--- Records for this exercise Enclosed Below ---
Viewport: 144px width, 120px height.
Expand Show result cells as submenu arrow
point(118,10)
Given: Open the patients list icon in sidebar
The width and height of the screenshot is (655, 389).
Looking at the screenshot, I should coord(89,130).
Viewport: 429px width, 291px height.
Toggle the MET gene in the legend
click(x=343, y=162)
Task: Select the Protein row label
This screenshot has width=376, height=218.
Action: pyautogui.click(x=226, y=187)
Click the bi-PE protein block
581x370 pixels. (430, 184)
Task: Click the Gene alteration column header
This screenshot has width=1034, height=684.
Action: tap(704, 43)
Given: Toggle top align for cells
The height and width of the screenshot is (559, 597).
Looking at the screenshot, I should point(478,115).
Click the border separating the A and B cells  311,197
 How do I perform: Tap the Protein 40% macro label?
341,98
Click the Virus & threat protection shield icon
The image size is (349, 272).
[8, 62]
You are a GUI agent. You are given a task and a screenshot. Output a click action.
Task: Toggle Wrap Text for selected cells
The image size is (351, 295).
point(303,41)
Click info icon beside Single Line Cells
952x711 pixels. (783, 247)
--- End of Enclosed Records for this exercise ---
● **Aim of the task**:
The response must reproduce the whole listing exactly.

● **Solution to this problem**:
Viewport: 144px width, 120px height.
Expand Show result cells as submenu arrow
point(118,10)
Given: Open the patients list icon in sidebar
The width and height of the screenshot is (655, 389).
Looking at the screenshot, I should coord(89,130).
Viewport: 429px width, 291px height.
Toggle the MET gene in the legend
click(x=343, y=162)
Task: Select the Protein row label
This screenshot has width=376, height=218.
Action: pyautogui.click(x=226, y=187)
Click the bi-PE protein block
581x370 pixels. (430, 184)
Task: Click the Gene alteration column header
This screenshot has width=1034, height=684.
Action: tap(704, 43)
Given: Toggle top align for cells
The height and width of the screenshot is (559, 597).
Looking at the screenshot, I should point(478,115).
Click the border separating the A and B cells  311,197
 How do I perform: Tap the Protein 40% macro label?
341,98
Click the Virus & threat protection shield icon
The image size is (349, 272).
[8, 62]
You are a GUI agent. You are given a task and a screenshot. Output a click action.
Task: Toggle Wrap Text for selected cells
The image size is (351, 295).
point(303,41)
Click info icon beside Single Line Cells
952x711 pixels. (783, 247)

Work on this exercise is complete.